Provided data |
════
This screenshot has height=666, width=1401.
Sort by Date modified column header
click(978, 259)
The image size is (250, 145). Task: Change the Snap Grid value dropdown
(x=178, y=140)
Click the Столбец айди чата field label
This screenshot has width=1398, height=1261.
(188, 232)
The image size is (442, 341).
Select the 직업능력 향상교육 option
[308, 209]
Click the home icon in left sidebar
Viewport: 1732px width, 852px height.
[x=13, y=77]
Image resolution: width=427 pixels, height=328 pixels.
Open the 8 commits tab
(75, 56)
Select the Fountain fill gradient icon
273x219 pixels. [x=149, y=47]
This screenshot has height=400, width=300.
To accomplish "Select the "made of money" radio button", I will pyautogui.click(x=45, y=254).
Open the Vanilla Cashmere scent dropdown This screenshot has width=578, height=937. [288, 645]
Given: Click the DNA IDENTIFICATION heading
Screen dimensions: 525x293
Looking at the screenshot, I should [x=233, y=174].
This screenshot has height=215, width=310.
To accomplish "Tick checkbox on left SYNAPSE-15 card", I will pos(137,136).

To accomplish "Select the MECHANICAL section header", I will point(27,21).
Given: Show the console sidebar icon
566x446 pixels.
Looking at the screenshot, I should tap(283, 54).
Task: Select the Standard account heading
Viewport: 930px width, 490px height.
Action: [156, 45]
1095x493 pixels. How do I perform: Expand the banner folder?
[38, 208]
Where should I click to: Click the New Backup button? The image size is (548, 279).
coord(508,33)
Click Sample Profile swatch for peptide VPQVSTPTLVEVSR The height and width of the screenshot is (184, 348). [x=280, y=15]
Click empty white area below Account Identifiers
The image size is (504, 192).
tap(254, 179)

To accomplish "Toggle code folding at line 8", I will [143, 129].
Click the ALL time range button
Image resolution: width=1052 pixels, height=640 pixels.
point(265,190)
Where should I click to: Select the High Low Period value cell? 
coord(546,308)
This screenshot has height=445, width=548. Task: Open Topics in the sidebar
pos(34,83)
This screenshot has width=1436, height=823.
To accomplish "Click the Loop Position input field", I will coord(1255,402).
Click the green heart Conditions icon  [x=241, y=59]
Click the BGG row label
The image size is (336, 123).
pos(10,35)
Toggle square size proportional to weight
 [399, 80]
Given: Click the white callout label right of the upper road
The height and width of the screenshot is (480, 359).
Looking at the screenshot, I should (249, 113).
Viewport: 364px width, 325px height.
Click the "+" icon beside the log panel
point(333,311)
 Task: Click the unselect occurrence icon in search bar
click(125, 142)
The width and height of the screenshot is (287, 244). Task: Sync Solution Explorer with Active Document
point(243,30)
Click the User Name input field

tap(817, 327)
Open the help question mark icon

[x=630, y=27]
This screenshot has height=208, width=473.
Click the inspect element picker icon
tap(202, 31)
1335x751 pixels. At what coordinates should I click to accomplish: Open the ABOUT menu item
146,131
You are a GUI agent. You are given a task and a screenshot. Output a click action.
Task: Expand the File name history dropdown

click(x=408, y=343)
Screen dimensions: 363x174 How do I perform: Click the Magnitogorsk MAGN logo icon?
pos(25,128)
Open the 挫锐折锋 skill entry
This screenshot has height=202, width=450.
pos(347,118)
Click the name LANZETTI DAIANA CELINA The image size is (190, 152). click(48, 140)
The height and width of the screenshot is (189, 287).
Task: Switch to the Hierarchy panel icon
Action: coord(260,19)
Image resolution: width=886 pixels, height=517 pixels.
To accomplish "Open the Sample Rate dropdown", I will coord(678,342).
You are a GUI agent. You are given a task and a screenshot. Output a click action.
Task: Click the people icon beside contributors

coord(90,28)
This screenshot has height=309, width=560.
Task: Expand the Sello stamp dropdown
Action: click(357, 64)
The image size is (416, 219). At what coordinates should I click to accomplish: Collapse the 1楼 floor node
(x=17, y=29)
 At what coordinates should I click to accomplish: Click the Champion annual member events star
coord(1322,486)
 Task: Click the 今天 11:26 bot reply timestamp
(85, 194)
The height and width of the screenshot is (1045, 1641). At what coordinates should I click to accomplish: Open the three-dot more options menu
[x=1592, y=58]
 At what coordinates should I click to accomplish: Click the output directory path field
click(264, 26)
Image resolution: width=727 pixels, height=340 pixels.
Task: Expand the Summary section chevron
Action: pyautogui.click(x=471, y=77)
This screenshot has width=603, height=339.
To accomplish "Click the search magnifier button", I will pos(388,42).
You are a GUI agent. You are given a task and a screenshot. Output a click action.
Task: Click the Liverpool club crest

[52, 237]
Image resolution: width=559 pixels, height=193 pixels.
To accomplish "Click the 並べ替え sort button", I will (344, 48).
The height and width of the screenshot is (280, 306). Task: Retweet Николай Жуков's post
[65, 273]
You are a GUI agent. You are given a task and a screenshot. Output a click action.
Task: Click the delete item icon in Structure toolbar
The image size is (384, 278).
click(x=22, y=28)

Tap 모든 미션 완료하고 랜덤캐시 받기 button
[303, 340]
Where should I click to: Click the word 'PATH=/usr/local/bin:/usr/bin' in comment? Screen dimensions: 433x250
════
Instructions to follow | Word for word, repeat each line of the listing.

Result of the task |
This screenshot has height=666, width=1401.
Sort by Date modified column header
click(978, 259)
The image size is (250, 145). Task: Change the Snap Grid value dropdown
(x=178, y=140)
Click the Столбец айди чата field label
This screenshot has width=1398, height=1261.
(188, 232)
The image size is (442, 341).
Select the 직업능력 향상교육 option
[308, 209]
Click the home icon in left sidebar
Viewport: 1732px width, 852px height.
[x=13, y=77]
Image resolution: width=427 pixels, height=328 pixels.
Open the 8 commits tab
(75, 56)
Select the Fountain fill gradient icon
273x219 pixels. [x=149, y=47]
This screenshot has height=400, width=300.
To accomplish "Select the "made of money" radio button", I will pyautogui.click(x=45, y=254).
Open the Vanilla Cashmere scent dropdown This screenshot has width=578, height=937. [288, 645]
Given: Click the DNA IDENTIFICATION heading
Screen dimensions: 525x293
Looking at the screenshot, I should [x=233, y=174].
This screenshot has height=215, width=310.
To accomplish "Tick checkbox on left SYNAPSE-15 card", I will pos(137,136).

To accomplish "Select the MECHANICAL section header", I will point(27,21).
Given: Show the console sidebar icon
566x446 pixels.
Looking at the screenshot, I should tap(283, 54).
Task: Select the Standard account heading
Viewport: 930px width, 490px height.
Action: [156, 45]
1095x493 pixels. How do I perform: Expand the banner folder?
[38, 208]
Where should I click to: Click the New Backup button? The image size is (548, 279).
coord(508,33)
Click Sample Profile swatch for peptide VPQVSTPTLVEVSR The height and width of the screenshot is (184, 348). [x=280, y=15]
Click empty white area below Account Identifiers
The image size is (504, 192).
tap(254, 179)

To accomplish "Toggle code folding at line 8", I will [143, 129].
Click the ALL time range button
Image resolution: width=1052 pixels, height=640 pixels.
point(265,190)
Where should I click to: Select the High Low Period value cell? 
coord(546,308)
This screenshot has height=445, width=548. Task: Open Topics in the sidebar
pos(34,83)
This screenshot has width=1436, height=823.
To accomplish "Click the Loop Position input field", I will coord(1255,402).
Click the green heart Conditions icon  [x=241, y=59]
Click the BGG row label
The image size is (336, 123).
pos(10,35)
Toggle square size proportional to weight
 [399, 80]
Given: Click the white callout label right of the upper road
The height and width of the screenshot is (480, 359).
Looking at the screenshot, I should (249, 113).
Viewport: 364px width, 325px height.
Click the "+" icon beside the log panel
point(333,311)
 Task: Click the unselect occurrence icon in search bar
click(125, 142)
The width and height of the screenshot is (287, 244). Task: Sync Solution Explorer with Active Document
point(243,30)
Click the User Name input field

tap(817, 327)
Open the help question mark icon

[x=630, y=27]
This screenshot has height=208, width=473.
Click the inspect element picker icon
tap(202, 31)
1335x751 pixels. At what coordinates should I click to accomplish: Open the ABOUT menu item
146,131
You are a GUI agent. You are given a task and a screenshot. Output a click action.
Task: Expand the File name history dropdown

click(x=408, y=343)
Screen dimensions: 363x174 How do I perform: Click the Magnitogorsk MAGN logo icon?
pos(25,128)
Open the 挫锐折锋 skill entry
This screenshot has height=202, width=450.
pos(347,118)
Click the name LANZETTI DAIANA CELINA The image size is (190, 152). click(48, 140)
The height and width of the screenshot is (189, 287).
Task: Switch to the Hierarchy panel icon
Action: coord(260,19)
Image resolution: width=886 pixels, height=517 pixels.
To accomplish "Open the Sample Rate dropdown", I will coord(678,342).
You are a GUI agent. You are given a task and a screenshot. Output a click action.
Task: Click the people icon beside contributors

coord(90,28)
This screenshot has height=309, width=560.
Task: Expand the Sello stamp dropdown
Action: click(357, 64)
The image size is (416, 219). At what coordinates should I click to accomplish: Collapse the 1楼 floor node
(x=17, y=29)
 At what coordinates should I click to accomplish: Click the Champion annual member events star
coord(1322,486)
 Task: Click the 今天 11:26 bot reply timestamp
(85, 194)
The height and width of the screenshot is (1045, 1641). At what coordinates should I click to accomplish: Open the three-dot more options menu
[x=1592, y=58]
 At what coordinates should I click to accomplish: Click the output directory path field
click(264, 26)
Image resolution: width=727 pixels, height=340 pixels.
Task: Expand the Summary section chevron
Action: pyautogui.click(x=471, y=77)
This screenshot has width=603, height=339.
To accomplish "Click the search magnifier button", I will pos(388,42).
You are a GUI agent. You are given a task and a screenshot. Output a click action.
Task: Click the Liverpool club crest

[52, 237]
Image resolution: width=559 pixels, height=193 pixels.
To accomplish "Click the 並べ替え sort button", I will (344, 48).
The height and width of the screenshot is (280, 306). Task: Retweet Николай Жуков's post
[65, 273]
You are a GUI agent. You are given a task and a screenshot. Output a click action.
Task: Click the delete item icon in Structure toolbar
The image size is (384, 278).
click(x=22, y=28)

Tap 모든 미션 완료하고 랜덤캐시 받기 button
[303, 340]
Where should I click to: Click the word 'PATH=/usr/local/bin:/usr/bin' in comment? Screen dimensions: 433x250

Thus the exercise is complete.